Set task:
Reproduce the lines from the start of the records through the line containing "[x=21, y=14]", inclusive, without any changes.

* * * * * * * * *

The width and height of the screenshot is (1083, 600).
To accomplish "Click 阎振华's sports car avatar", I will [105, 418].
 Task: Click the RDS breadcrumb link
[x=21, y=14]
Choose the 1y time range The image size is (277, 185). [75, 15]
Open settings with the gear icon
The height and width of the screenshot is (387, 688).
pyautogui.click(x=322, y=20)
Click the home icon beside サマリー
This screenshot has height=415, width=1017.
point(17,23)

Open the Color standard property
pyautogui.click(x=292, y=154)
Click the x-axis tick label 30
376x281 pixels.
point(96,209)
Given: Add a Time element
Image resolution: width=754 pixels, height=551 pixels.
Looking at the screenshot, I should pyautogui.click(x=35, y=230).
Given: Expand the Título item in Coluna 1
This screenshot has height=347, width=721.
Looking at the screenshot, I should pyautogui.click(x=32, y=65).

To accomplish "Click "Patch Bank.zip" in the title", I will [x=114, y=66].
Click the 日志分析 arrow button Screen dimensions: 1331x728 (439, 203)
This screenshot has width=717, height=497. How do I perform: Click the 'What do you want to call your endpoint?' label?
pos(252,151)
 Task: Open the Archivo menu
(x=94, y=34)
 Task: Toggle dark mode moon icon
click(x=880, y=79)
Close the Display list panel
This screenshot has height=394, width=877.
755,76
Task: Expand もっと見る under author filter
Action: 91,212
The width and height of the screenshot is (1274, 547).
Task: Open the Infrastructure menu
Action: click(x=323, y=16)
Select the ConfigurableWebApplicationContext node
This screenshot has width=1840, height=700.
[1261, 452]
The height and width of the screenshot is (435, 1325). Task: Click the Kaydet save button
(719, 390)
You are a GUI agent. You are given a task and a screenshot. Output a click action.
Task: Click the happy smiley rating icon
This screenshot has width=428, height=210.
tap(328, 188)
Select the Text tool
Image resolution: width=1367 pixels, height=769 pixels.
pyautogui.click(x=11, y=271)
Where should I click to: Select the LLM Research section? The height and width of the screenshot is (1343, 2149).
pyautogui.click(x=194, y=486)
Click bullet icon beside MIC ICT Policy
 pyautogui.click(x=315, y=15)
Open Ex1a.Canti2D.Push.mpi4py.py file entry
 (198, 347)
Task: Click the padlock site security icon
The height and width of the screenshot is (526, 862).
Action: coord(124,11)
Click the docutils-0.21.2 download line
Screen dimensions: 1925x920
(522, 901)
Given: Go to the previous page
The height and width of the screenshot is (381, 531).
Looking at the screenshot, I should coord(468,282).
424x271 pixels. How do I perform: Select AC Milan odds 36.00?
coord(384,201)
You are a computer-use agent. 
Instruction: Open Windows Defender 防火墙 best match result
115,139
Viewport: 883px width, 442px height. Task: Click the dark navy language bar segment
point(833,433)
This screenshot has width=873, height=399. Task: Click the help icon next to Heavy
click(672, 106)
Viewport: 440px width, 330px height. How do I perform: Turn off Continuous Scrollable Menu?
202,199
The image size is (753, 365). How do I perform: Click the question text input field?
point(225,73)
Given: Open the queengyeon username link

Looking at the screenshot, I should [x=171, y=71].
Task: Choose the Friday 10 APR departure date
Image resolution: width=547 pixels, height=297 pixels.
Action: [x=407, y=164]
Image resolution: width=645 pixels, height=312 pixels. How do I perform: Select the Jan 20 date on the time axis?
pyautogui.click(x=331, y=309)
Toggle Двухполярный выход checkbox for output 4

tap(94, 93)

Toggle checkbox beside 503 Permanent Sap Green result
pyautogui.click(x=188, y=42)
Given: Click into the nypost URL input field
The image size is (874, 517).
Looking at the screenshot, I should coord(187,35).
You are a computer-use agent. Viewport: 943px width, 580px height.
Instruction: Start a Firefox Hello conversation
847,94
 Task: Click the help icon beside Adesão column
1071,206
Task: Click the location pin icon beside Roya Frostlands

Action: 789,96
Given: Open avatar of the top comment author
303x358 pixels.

* * * * * * * * *

The output:
The width and height of the screenshot is (1083, 600).
To accomplish "Click 阎振华's sports car avatar", I will [105, 418].
 Task: Click the RDS breadcrumb link
[x=21, y=14]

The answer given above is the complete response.